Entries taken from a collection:
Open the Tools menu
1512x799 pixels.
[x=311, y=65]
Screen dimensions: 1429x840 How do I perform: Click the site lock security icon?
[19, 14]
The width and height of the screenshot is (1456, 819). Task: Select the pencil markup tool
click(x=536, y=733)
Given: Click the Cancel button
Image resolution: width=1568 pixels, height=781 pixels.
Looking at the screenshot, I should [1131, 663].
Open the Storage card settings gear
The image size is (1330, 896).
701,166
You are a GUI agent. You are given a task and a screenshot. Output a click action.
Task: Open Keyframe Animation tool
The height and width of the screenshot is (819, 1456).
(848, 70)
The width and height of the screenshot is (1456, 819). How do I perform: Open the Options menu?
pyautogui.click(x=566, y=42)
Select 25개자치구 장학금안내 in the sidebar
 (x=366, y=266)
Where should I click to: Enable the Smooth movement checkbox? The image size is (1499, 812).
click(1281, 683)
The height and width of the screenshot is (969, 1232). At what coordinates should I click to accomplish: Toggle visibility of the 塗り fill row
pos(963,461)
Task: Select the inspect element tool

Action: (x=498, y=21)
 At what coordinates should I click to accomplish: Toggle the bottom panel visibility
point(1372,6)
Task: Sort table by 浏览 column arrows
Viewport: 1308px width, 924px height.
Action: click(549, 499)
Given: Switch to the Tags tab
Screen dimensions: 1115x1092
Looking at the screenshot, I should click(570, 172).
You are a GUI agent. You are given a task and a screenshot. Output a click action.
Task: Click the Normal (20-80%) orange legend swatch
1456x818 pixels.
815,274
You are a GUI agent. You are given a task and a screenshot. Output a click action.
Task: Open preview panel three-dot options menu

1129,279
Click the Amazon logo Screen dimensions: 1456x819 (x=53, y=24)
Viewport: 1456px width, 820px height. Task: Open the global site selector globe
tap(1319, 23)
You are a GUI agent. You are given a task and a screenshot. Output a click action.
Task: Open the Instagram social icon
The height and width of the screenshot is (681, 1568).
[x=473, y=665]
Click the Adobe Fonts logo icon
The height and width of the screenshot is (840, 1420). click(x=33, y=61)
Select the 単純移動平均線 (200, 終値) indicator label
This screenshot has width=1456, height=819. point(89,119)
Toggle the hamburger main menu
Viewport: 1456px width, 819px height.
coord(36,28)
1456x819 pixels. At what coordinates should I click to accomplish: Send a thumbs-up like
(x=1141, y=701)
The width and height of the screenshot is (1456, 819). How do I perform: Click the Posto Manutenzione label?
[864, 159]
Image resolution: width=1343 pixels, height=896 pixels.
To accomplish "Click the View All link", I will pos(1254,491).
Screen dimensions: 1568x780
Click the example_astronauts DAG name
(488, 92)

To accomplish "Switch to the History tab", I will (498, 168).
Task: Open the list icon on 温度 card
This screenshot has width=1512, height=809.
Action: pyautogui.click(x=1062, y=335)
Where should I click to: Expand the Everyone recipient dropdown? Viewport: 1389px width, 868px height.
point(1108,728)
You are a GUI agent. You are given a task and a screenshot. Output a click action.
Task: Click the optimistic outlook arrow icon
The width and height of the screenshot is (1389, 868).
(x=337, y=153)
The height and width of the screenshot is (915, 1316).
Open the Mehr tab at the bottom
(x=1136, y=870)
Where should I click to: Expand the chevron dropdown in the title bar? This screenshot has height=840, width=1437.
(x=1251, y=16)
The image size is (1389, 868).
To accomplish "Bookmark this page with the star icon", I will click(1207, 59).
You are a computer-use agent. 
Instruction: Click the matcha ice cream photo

WHAT YOU NEED TO DO: Retype each line above exactly as written.

REPLY:
Open the Tools menu
1512x799 pixels.
[x=311, y=65]
Screen dimensions: 1429x840 How do I perform: Click the site lock security icon?
[19, 14]
The width and height of the screenshot is (1456, 819). Task: Select the pencil markup tool
click(x=536, y=733)
Given: Click the Cancel button
Image resolution: width=1568 pixels, height=781 pixels.
Looking at the screenshot, I should [1131, 663].
Open the Storage card settings gear
The image size is (1330, 896).
701,166
You are a GUI agent. You are given a task and a screenshot. Output a click action.
Task: Open Keyframe Animation tool
The height and width of the screenshot is (819, 1456).
(848, 70)
The width and height of the screenshot is (1456, 819). How do I perform: Open the Options menu?
pyautogui.click(x=566, y=42)
Select 25개자치구 장학금안내 in the sidebar
 (x=366, y=266)
Where should I click to: Enable the Smooth movement checkbox? The image size is (1499, 812).
click(1281, 683)
The height and width of the screenshot is (969, 1232). At what coordinates should I click to accomplish: Toggle visibility of the 塗り fill row
pos(963,461)
Task: Select the inspect element tool

Action: (x=498, y=21)
 At what coordinates should I click to accomplish: Toggle the bottom panel visibility
point(1372,6)
Task: Sort table by 浏览 column arrows
Viewport: 1308px width, 924px height.
Action: click(549, 499)
Given: Switch to the Tags tab
Screen dimensions: 1115x1092
Looking at the screenshot, I should click(570, 172).
You are a GUI agent. You are given a task and a screenshot. Output a click action.
Task: Click the Normal (20-80%) orange legend swatch
1456x818 pixels.
815,274
You are a GUI agent. You are given a task and a screenshot. Output a click action.
Task: Open preview panel three-dot options menu

1129,279
Click the Amazon logo Screen dimensions: 1456x819 (x=53, y=24)
Viewport: 1456px width, 820px height. Task: Open the global site selector globe
tap(1319, 23)
You are a GUI agent. You are given a task and a screenshot. Output a click action.
Task: Open the Instagram social icon
The height and width of the screenshot is (681, 1568).
[x=473, y=665]
Click the Adobe Fonts logo icon
The height and width of the screenshot is (840, 1420). click(x=33, y=61)
Select the 単純移動平均線 (200, 終値) indicator label
This screenshot has width=1456, height=819. point(89,119)
Toggle the hamburger main menu
Viewport: 1456px width, 819px height.
coord(36,28)
1456x819 pixels. At what coordinates should I click to accomplish: Send a thumbs-up like
(x=1141, y=701)
The width and height of the screenshot is (1456, 819). How do I perform: Click the Posto Manutenzione label?
[864, 159]
Image resolution: width=1343 pixels, height=896 pixels.
To accomplish "Click the View All link", I will pos(1254,491).
Screen dimensions: 1568x780
Click the example_astronauts DAG name
(488, 92)

To accomplish "Switch to the History tab", I will (498, 168).
Task: Open the list icon on 温度 card
This screenshot has width=1512, height=809.
Action: pyautogui.click(x=1062, y=335)
Where should I click to: Expand the Everyone recipient dropdown? Viewport: 1389px width, 868px height.
point(1108,728)
You are a GUI agent. You are given a task and a screenshot. Output a click action.
Task: Click the optimistic outlook arrow icon
The width and height of the screenshot is (1389, 868).
(x=337, y=153)
The height and width of the screenshot is (915, 1316).
Open the Mehr tab at the bottom
(x=1136, y=870)
Where should I click to: Expand the chevron dropdown in the title bar? This screenshot has height=840, width=1437.
(x=1251, y=16)
The image size is (1389, 868).
To accomplish "Bookmark this page with the star icon", I will click(1207, 59).
You are a computer-use agent. 
Instruction: Click the matcha ice cream photo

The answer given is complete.